I was pretty excited for The Following. I’m a fan of creator Kevin Williamson from his work on the Scream movie series and The Vampire Diaries TV show (hey don’t knock it ‘til you try it!). Throw in a great cast including Kevin Bacon as the lead and some good buzz when critics saw the pilot last year and I think there was plenty of reasons to be excited. So I was sort of surprised to see it taking a bit of a critical beating in the days prior to the premiere. But hey I was going to get to judge it for myself when it aired this past Monday night. The pilot is full of surprises so I’d advise watching it before reading on as I don’t shy away from spoilers here at all.
The Following opens with a prison guard leaving his shift. Unless you went into this show completely in the dark you probably know that this is the show’s villain and infamous serial killer, Joe Carroll, making his escape. He has left five guards dead in his wake as he drives away from the prison in disguise. With Carroll (James Purefoy) on the loose again, Ryan Hardy (Kevin Bacon) is called in by the FBI to help with his capture. It was 10 years ago that Hardy caught Carroll and put him in jail and with a book written on the subject, he is sort of an expert on the killer. The pilot mostly focuses on Hardy and the FBI tracking Carroll down to put him in prison again while he messes with them along the way. Soon it becomes apparent that while in jail Carroll was busy gaining a following (hence the title) that was ready to do his bidding. In the pilot, this includes people stripping down and committing suicide in pretty gruesome fashion right in front of the FBI team trying to track their leader down, helping to procure the one victim who managed to live through Carroll’s last murder spree, and even stealing his child away from his ex-wife. On top of this, he has also been training a prison guard to be a serial killer which leads to probably the most disturbing sequence in the show so far where it is revealed that his apprentice has been practicing on dogs. Given how he manages to get to both his former victim and child despite all the police protection surrounding those homes, you’d think the entire police force in Virginia were also part of his following. But it seems they are just a little (or maybe a lot) incompetent. It still makes for a few good twists when you see who is in fact working for Carroll and a fun game of cat and mouse between him and Hardy as the former FBI agent tries to catch up with him before he does anymore damage.

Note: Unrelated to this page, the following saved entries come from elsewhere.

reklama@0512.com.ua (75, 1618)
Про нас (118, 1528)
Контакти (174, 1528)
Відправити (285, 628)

The pilot also offers a lot of background information on both main characters, their relationship and their past through character conversations in the present as well as flashbacks. For example, we discover that Carroll was a literature professor at the college where the murders took place, had a failed novel of his own, has a thing for Edgar Allen Poe and that Hardy had a relationship with his ex-wife. All this helps to get us more invested in this show’s central conflict though admittedly the Poe stuff doesn’t really work at all. Hardy meanwhile is clearly troubled and not the same man he was before his first go ‘round with Carroll. Bacon and Purefoy do a great job of selling us on the leads and should be well-equipped to carry on this complicated relationship going forward. The rest of the cast of characters was alright if not really remarkable. I actually liked Maggie Grace’s character though she was only a guest star. And I did find the one female FBI agent that was bossing Bacon’s character around pretty annoying. It seems she will be replaced in one way or another by the lovely Annie Parisse (a Whiteboard favorite) going forward, so that issue should be resolved shortly.
The pilot episode was extremely violent and I imagine pushing the limits of what FOX can actually show on their network. This obviously won’t be for everyone nor will the dark subject matter. As a fan of horror movies, it didn’t really phase me much. Though as I mentioned earlier, the dog scene was really messed up and a couple of the more gruesome moments while not scary were definitely shocking. And the things Carroll pulls off in this first episode are a bit ridiculous, but I still found it entertaining.
So I really liked the pilot of The Following. I am a bit more surprised by the critical reaction to the show now that I have seen it. I mean other critics have seen more of this show than I have and I am not saying they are wrong, but I am curious if recent current events or even some painting this as a cable show on network TV colored expectations. But they are welcome to their opinion. I’m happy to say that I enjoyed this first look at the show quite a bit and am curious where it goes next.
And that is where I have some questions. The end of this episode finds Carroll back in prison after killing the one victim who got away before. It seems that his following will be the ones doing most of the work going forward with him calling the shots from the inside. Will the show lean more on the procedural side of things with Hardy trying to stop one of Carroll’s followers each week? Will Carroll’s involvement give it a stronger serialized element than most network shows? Will the show delve into the psychological side of these crimes or just try and go for more shock value with its extreme violence? Would the show’s premise be able to sustain multiple seasons without getting tired? I think the answers to these questions could definitely help decide how good the show will ultimately be. But I think based on what I saw in the pilot, what we will get is something worth watching going forward. A dark drama with fast-paced plotting littered with shocking moments and surprising twists. It feels unique in the television landscape so far especially it’s horror elements. It certainly seems like an acquired taste, but personally I’m in.